In Mills, we set aside the conviction of a newspaper editor who violated such a ban. In doing so, we declined to accept the State's analogy between the electoral process and the judicial process, and its claim that the State could, on election day, insulate voters from political sentiments and ideas much the same way as a jury is sequestered.7 We squarely rejected the State's claim that its ban was justified by the need to protect the public " 'from confusive last-minute charges and countercharges and the distribution of propaganda in an effort to influence voters on an election day.' " Id., at 219 (quoting State v. Mills, 278 Ala. 188, 195-196, 176 So. 2d 884, 890 (1965)). To the contrary, we recognized that it is precisely on election day that advocacy and campaigning "can be most effective." Mills, 384 U. S., at 219. Mills stands for the simple proposition that, tradition notwithstanding, the State does not have a legitimate interest in insulating voters from election-day campaigning. Thus, in
6 See, e. g., 1913 Mont. Laws § 34, pp. 590, 607; 1911 N. D. Laws, ch. 129, § 16, pp. 210, 214; 1909 Ore. Laws, ch. 3, § 34, pp. 15, 29.

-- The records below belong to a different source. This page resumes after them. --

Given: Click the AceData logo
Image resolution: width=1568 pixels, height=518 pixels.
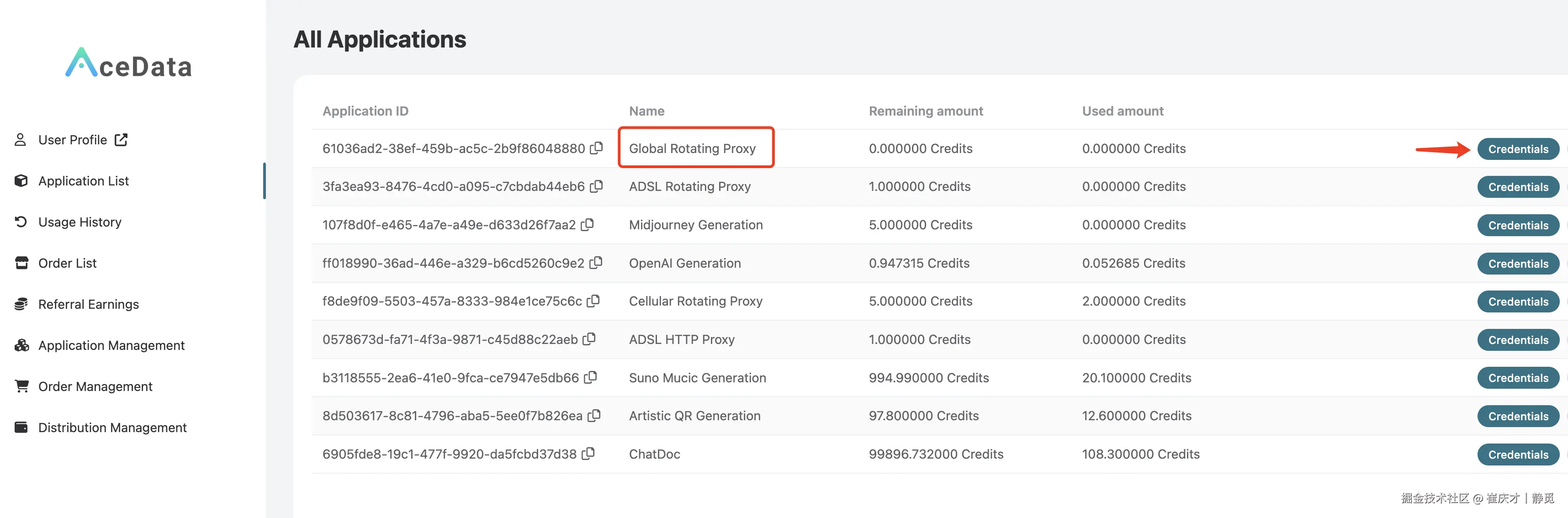Looking at the screenshot, I should pyautogui.click(x=128, y=63).
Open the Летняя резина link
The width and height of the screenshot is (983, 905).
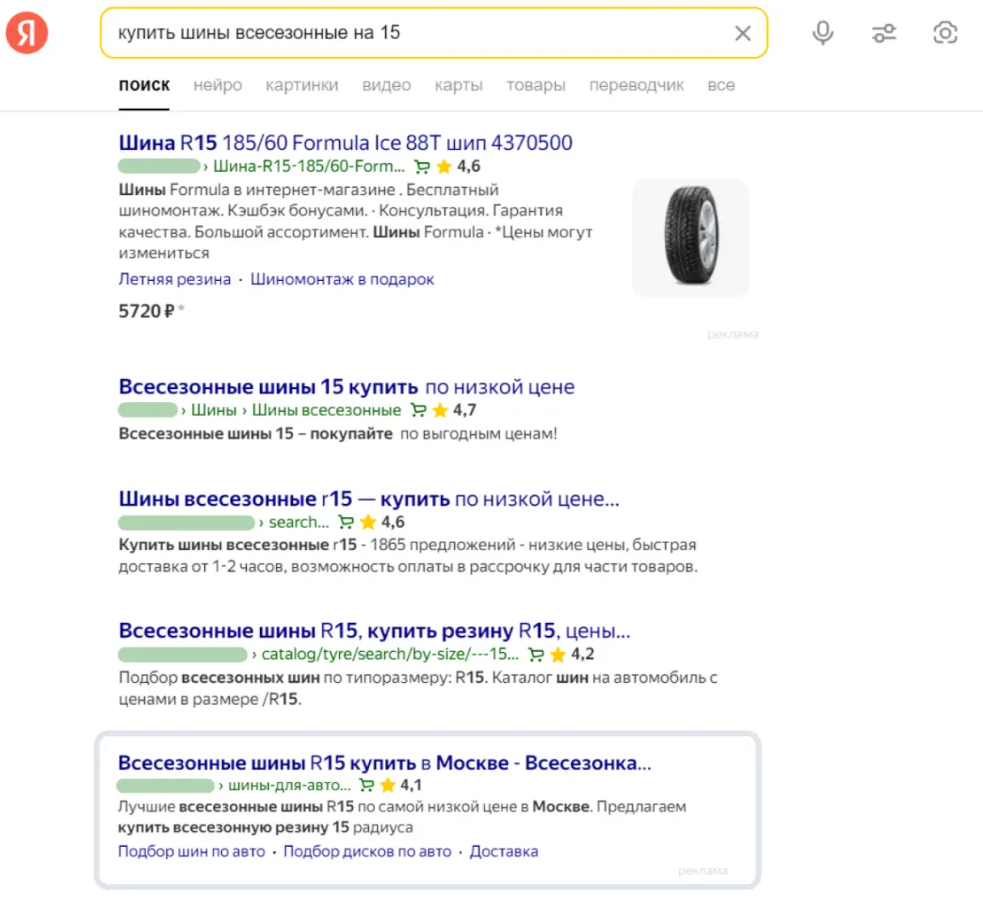(174, 280)
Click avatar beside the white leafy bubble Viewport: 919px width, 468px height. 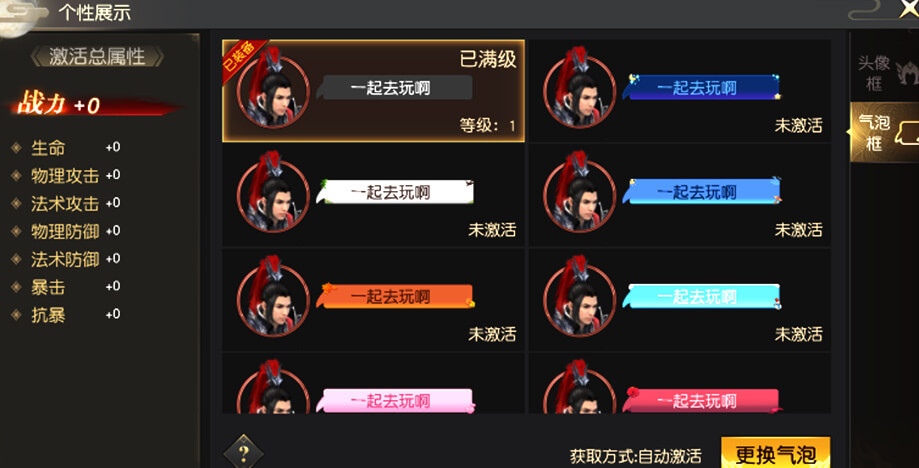point(273,195)
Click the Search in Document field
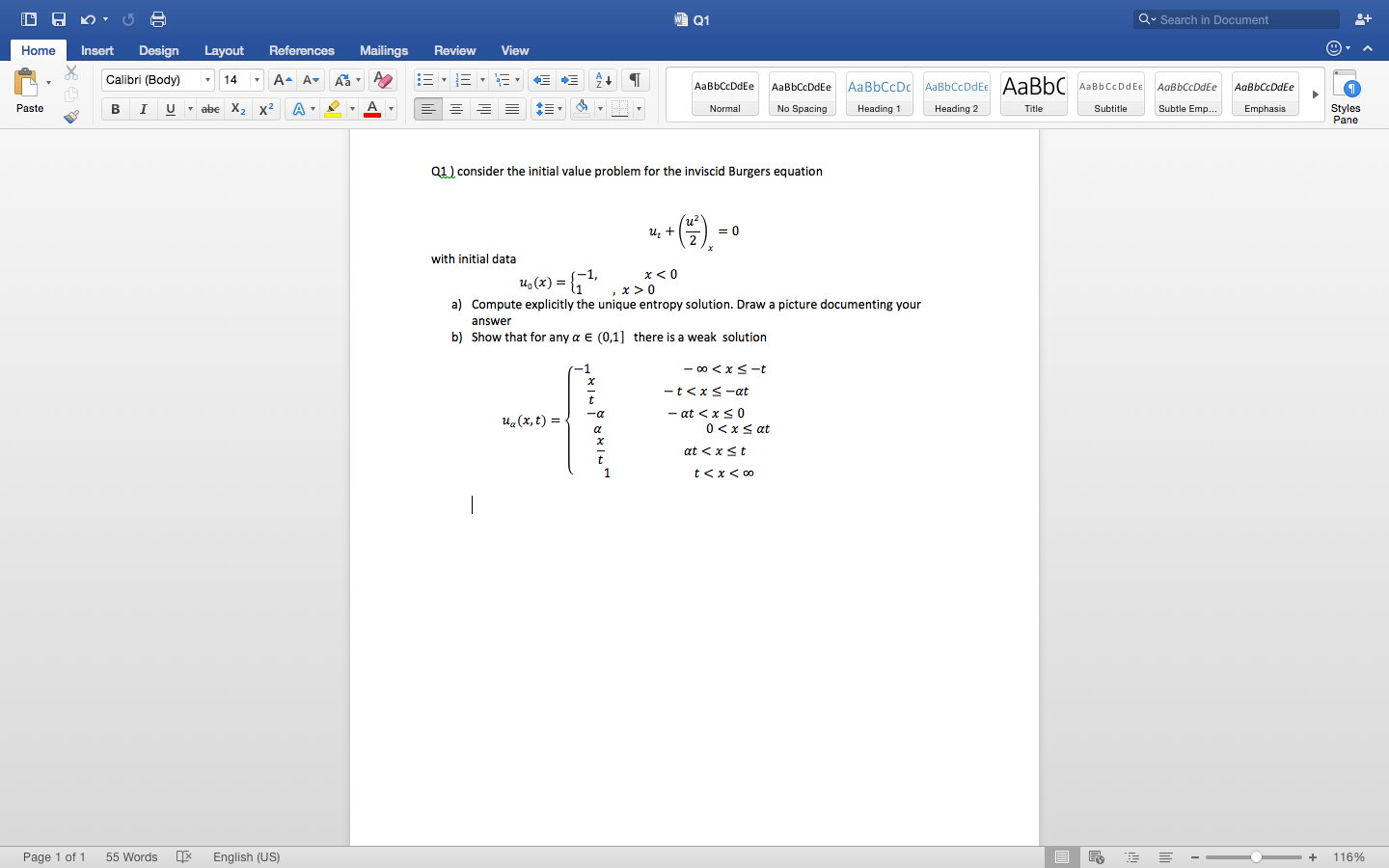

7 "The idea behind [the ban on endorsements] was to prevent the voters from being subjected to unfair pressure and 'brainwashing' on the day when their minds should remain clear and untrammeled by such influences, just as this court is insulated against further partisan advocacy once these arguments are submitted." Brief for Appellee, O. T. 1965, No. 597, p. 9.